Abstract
Background
Emergency general surgery (EGS) patients require surgical intervention and often critical care. Current literature suggests that interfacility transfer potentially face worse outcomes including increased mortality and complications. This study aims to evaluate patient transfers on mortality and the utilization of damage control laparotomy (DCL) in EGS.
Methods
Retrospective cohort study of patients undergoing emergent exploratory laparotomy at an academic institution from 2013 to 2023. Patients were included if they were ≥18 years old and underwent emergent nontraumatic laparotomy. Or primary outcome was mortality. Secondary outcomes included the usage of DCL, complications, intensive care unit admission, postoperative ventilation, and hospital length of stay.
Results
A total of 1249 patients were included with 745 (59.6%) direct admissions and 504 (40.4%) transfers.

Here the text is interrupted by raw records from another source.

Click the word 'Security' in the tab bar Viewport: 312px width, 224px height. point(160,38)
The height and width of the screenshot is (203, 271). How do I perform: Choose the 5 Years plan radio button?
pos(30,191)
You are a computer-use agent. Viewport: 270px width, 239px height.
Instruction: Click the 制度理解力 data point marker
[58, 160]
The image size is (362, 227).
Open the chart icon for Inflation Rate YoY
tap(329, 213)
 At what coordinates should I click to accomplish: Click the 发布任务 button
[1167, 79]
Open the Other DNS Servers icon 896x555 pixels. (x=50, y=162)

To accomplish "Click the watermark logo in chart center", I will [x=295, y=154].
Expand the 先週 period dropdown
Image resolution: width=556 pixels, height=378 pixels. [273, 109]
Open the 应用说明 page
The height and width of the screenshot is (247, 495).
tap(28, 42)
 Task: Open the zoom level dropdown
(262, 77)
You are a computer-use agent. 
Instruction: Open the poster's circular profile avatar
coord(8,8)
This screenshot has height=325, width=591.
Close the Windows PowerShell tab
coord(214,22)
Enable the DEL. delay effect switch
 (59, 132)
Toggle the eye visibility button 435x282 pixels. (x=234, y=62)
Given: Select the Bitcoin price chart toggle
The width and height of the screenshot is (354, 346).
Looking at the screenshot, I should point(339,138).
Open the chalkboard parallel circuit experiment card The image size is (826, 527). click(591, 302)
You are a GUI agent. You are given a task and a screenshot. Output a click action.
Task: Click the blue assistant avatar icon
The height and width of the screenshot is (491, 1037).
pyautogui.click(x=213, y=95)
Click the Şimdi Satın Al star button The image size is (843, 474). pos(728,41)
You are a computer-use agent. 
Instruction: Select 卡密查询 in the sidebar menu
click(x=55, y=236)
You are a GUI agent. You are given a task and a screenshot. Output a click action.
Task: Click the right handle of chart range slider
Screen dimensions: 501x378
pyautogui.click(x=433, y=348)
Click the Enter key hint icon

Transferred patients had higher PESAS scores (5 vs 3, P < 0.0001) and ASA classifications (ASA 4: 31% vs 22%, P = 0.0004). They also had higher rates of DCL (52% vs 42%, P = 0.0008), ICU admissions (52% vs 40%, P < 0.0001), and increased ventilation in transfers (47% vs 37%, P = 0.0004). While overall complications were higher in transferred patients (50% vs 39%, P = 0.0002), mortality rates were not significantly different (18% vs 14%, P = 0.1479).
Conclusions
Transferred EGS patients presented with greater preoperative severity and required DCL at higher rates. Transferred patients had increased complications, ICU, and ventilation needs. They also had an increase in complications however no difference in mortality. This suggests that while transferred patients are at increased preoperative acuity effective transfer systems and utilization of DCL may mitigate mortality risk in these patients.